The core class is caffe2::Predictor, which exposes the constructor:

```c++
Predictor(const NetDef& init_net, const NetDef& predict_net)
```
where the two `NetDef` inputs are Google Protocol Buffer objects that represent the 2 computation graphs described above:
- the `init_net` typically runs a set of operations that deserialize weights into the Workspace
- the `predict_net` specifies how to execute the computation graph for each input

The Predictor is a stateful class.

#### Performance considerations

Currently Caffe2 is optimized for ARM CPUs with NEON (basically any ARM CPU since 2012). There are other advantages to offloading compute onto the GPU/DSP, and it's an active work in progress to expose these in Caffe2.

For a convolutional implementation, it is recommended to use NNPACK since that's substantially faster (around 2x-3x) than the standard `im2col/sgemm` implementation used in most frameworks.

For non-convolutional (e.g. ranking) workloads, the key computational primitive are often fully-connected layers (e.g. FullyConnectedOp in Caffe2, InnerProductLayer in Caffe, nn.Linear in Torch). For these use cases, you can fall back to a BLAS library, specifically Accelerate on iOS and Eigen on Android.

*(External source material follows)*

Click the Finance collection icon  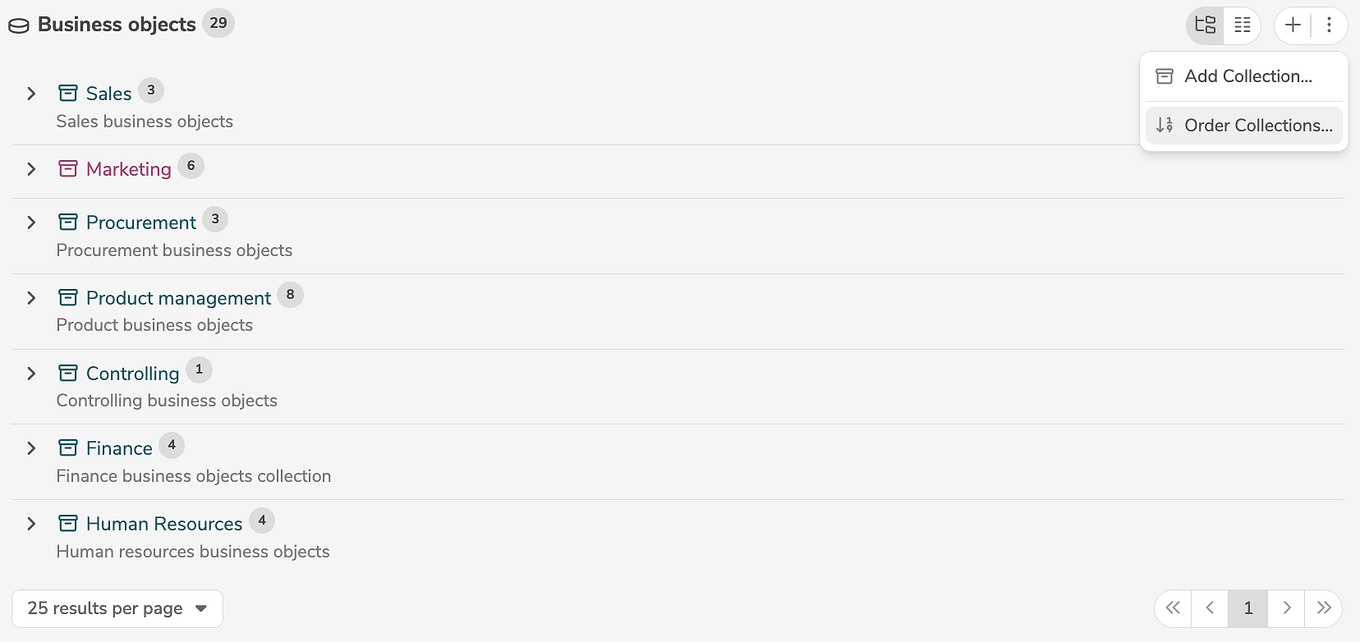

#### Memory considerations

The model for memory usage of an instantiated and run Predictor is that it’s the sum of the size of the weights and the total size of the activations. There is no ‘static’ memory allocated, all allocations are tied to the Workspace instance owned by the Predictor, so there should be no memory impact after all Predictor instances are deleted.